EXERCISE OBJECTIVE
Your answer should be the entries below, reproduced character for character.

Stored data entries
——————————

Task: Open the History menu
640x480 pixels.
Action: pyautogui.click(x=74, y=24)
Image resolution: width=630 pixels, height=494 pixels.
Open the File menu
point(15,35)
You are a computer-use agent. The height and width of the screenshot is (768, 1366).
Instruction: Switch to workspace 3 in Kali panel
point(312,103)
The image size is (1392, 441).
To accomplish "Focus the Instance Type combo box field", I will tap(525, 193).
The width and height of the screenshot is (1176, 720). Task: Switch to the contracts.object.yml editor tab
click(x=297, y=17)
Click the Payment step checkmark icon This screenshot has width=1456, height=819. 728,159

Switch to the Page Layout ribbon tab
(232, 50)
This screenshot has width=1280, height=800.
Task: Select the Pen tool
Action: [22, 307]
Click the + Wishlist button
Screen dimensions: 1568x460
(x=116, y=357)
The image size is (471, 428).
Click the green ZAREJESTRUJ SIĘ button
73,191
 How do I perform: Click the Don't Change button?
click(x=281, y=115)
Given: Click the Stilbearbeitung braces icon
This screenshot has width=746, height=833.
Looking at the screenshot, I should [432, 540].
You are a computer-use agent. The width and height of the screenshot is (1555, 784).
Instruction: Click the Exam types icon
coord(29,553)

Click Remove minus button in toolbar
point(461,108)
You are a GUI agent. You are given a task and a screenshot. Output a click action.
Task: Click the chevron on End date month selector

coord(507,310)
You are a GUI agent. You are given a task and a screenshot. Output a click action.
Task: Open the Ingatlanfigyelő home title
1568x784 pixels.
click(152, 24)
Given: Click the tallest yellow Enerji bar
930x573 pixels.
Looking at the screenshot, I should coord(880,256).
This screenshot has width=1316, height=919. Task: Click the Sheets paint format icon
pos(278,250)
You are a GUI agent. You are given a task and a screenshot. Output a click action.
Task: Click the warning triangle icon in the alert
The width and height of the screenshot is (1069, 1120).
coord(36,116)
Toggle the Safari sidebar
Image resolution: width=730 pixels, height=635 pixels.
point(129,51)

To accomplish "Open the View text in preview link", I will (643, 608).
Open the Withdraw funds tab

——————————

ANSWER
Task: Open the History menu
640x480 pixels.
Action: pyautogui.click(x=74, y=24)
Image resolution: width=630 pixels, height=494 pixels.
Open the File menu
point(15,35)
You are a computer-use agent. The height and width of the screenshot is (768, 1366).
Instruction: Switch to workspace 3 in Kali panel
point(312,103)
The image size is (1392, 441).
To accomplish "Focus the Instance Type combo box field", I will tap(525, 193).
The width and height of the screenshot is (1176, 720). Task: Switch to the contracts.object.yml editor tab
click(x=297, y=17)
Click the Payment step checkmark icon This screenshot has width=1456, height=819. 728,159

Switch to the Page Layout ribbon tab
(232, 50)
This screenshot has width=1280, height=800.
Task: Select the Pen tool
Action: [22, 307]
Click the + Wishlist button
Screen dimensions: 1568x460
(x=116, y=357)
The image size is (471, 428).
Click the green ZAREJESTRUJ SIĘ button
73,191
 How do I perform: Click the Don't Change button?
click(x=281, y=115)
Given: Click the Stilbearbeitung braces icon
This screenshot has width=746, height=833.
Looking at the screenshot, I should [432, 540].
You are a computer-use agent. The width and height of the screenshot is (1555, 784).
Instruction: Click the Exam types icon
coord(29,553)

Click Remove minus button in toolbar
point(461,108)
You are a GUI agent. You are given a task and a screenshot. Output a click action.
Task: Click the chevron on End date month selector

coord(507,310)
You are a GUI agent. You are given a task and a screenshot. Output a click action.
Task: Open the Ingatlanfigyelő home title
1568x784 pixels.
click(152, 24)
Given: Click the tallest yellow Enerji bar
930x573 pixels.
Looking at the screenshot, I should coord(880,256).
This screenshot has width=1316, height=919. Task: Click the Sheets paint format icon
pos(278,250)
You are a GUI agent. You are given a task and a screenshot. Output a click action.
Task: Click the warning triangle icon in the alert
The width and height of the screenshot is (1069, 1120).
coord(36,116)
Toggle the Safari sidebar
Image resolution: width=730 pixels, height=635 pixels.
point(129,51)

To accomplish "Open the View text in preview link", I will (643, 608).
Open the Withdraw funds tab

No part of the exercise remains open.